A powerhouse processing engine.
September 19, 2020

A powerhouse processing engine.

Anonymous | TrustRadius Reviewer
Score 9 out of 10
Vetted Review
Verified User

Overall Satisfaction with Apache Spark

We use Apache Spark for cluster computing in large-scale data processing, ETL functions, machine learning, as well as for analytics. Its primarily used by the Data Engineering Department, in order to support the data lake infrastructure. It helps us to effectively manage the great amounts of data that come from our clusters, ensuring the capacity, scalability, and performance needed.
  • Speed: Apache Spark has great performance for both streaming and batch data
  • Easy to use: the object oriented operators make it easy and intuitive.
  • Multiple language support
  • Fault tolerance
  • Cluster managment
  • Supports DF, DS, and RDDs
  • Hard to learn, documentation could be more in-depth.
  • Due to it's in-memory processing, it can take a large consumption of memory.
  • Poor data visualization, too basic.
  • Saved time and resources for the company because of it's agility
  • High performance data processing.
Never had to contact them, however, they offer 24/7 support and there are a large number of forums about Spark, well-integrated with python and supports SQL syntaxis.
The only thing I dislike about spark's usability is the learning curve, there are many actions and transformations, however, its wide-range of uses for ETL processing, facility to integrate and it's multi-language support make this library a powerhouse for your data science solutions. It has especially aided us with its lightning-fast processing times.
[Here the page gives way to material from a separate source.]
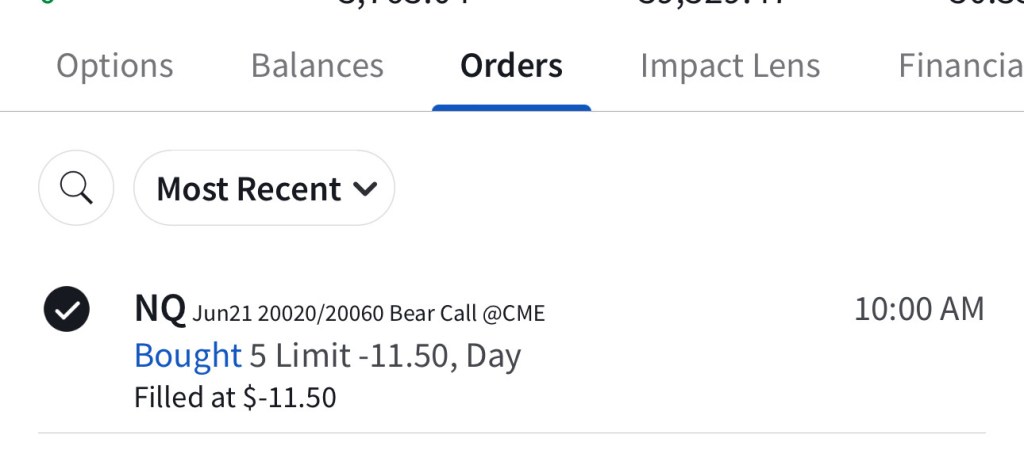Open the Balances tab
Image resolution: width=1024 pixels, height=465 pixels.
(x=317, y=66)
Do you think Apache Spark delivers good value for the price?

Yes

Are you happy with Apache Spark's feature set?

Yes

Did Apache Spark live up to sales and marketing promises?

Yes

Did implementation of Apache Spark go as expected?

Yes

Would you buy Apache Spark again?

Yes

Well suited for: large datasets, fault tolerance, parallel processing, ETL, batch processing, streaming, analytics, graphing, or machine learning. Mostly any kind of large-scale processing, since it will save you a lot of time (days of processing). Less appropriate for: smaller datasets, you are better off using pandas or other libraries.